One major goal is for students to gain a better awareness of their bodies. “They come in with sloping shoulders, tension in the neck and the upper back, and walking very tentatively. We gear the program toward what has been limited to them,” Seham says.
Like most dance teachers, for instance, Seham constantly reminds her students to stand up tall, lift their chins and keep their shoulders down. She says it is particularly important for this group to perform head isolations (up, down, right, left) because blind people don’t tend to move this way in their daily lives. By the end of the program, the students stand taller and move more comfortably than they did at the beginning.
Gaby’s mother, Marcia Mendonca, says the experience has matured Gaby and she has made a lot of new friends at her dance classes.
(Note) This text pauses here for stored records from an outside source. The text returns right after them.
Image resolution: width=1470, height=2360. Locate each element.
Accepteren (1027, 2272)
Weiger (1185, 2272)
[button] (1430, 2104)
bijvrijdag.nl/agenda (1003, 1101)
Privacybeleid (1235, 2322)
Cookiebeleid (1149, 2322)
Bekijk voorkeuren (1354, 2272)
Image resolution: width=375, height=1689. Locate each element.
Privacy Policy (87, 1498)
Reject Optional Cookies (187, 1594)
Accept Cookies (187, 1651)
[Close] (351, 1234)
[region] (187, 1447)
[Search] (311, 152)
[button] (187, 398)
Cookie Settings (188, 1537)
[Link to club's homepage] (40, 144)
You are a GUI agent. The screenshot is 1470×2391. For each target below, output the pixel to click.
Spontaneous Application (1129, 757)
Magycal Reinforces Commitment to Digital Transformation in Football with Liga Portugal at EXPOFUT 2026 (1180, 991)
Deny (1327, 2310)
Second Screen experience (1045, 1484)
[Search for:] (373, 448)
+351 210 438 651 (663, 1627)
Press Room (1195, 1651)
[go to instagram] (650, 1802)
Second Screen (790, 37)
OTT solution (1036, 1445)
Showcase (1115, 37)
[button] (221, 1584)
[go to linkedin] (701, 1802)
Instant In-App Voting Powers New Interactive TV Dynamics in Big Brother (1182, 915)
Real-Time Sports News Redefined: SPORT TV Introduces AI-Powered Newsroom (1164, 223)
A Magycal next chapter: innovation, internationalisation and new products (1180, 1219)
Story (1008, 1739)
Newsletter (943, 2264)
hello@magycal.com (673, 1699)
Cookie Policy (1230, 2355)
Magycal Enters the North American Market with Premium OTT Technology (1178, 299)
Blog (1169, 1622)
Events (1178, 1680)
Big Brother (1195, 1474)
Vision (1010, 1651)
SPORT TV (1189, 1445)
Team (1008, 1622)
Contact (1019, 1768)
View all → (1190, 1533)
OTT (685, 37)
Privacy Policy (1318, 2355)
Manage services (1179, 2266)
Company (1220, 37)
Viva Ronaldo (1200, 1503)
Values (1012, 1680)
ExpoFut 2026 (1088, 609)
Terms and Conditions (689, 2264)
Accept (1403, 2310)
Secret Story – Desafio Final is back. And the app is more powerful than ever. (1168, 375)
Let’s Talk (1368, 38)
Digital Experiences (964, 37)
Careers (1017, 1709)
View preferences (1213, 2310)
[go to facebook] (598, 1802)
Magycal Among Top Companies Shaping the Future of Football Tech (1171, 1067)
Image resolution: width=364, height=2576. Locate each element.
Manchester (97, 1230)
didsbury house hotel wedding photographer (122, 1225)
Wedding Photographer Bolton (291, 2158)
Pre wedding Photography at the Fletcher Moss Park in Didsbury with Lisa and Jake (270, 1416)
Dr. Leslie Jones, executive director of the Lighthouse music school, also notes the extensive social benefits of the classes, especially for adolescents. “They are more eager to go to school dances now because they actually have steps that they can use,” she says. “Sighted people don’t think about it because we can just mimic it, but to be taught steps that you can employ in a social venue is a wonderful thing.”
NDI and Lighthouse International first joined forces from 1988 to 2004 through the Lighthouse Saturday youth program. The partnership relaunched in October 2008—this time through the Lighthouse’s music school, which has strong financial support. “We hope to continue to develop the partnership,” says Ellen Weinstein, NDI artistic director.
Seham would like to add advanced classes to the schedule, and she dreams of implementing the program across the country. “Visually impaired children really don’t have access to this,” she says. “When they’re young, there may be a creative movement class, but after that there is nothing. Nothing.”
“The Saturday classes are the highlight of my week,” says Seham. “It’s changing the lives of these children, and in turn it’s changing mine.” DT
Amanda Silliker was a 2009 summer intern for Pointe magazine.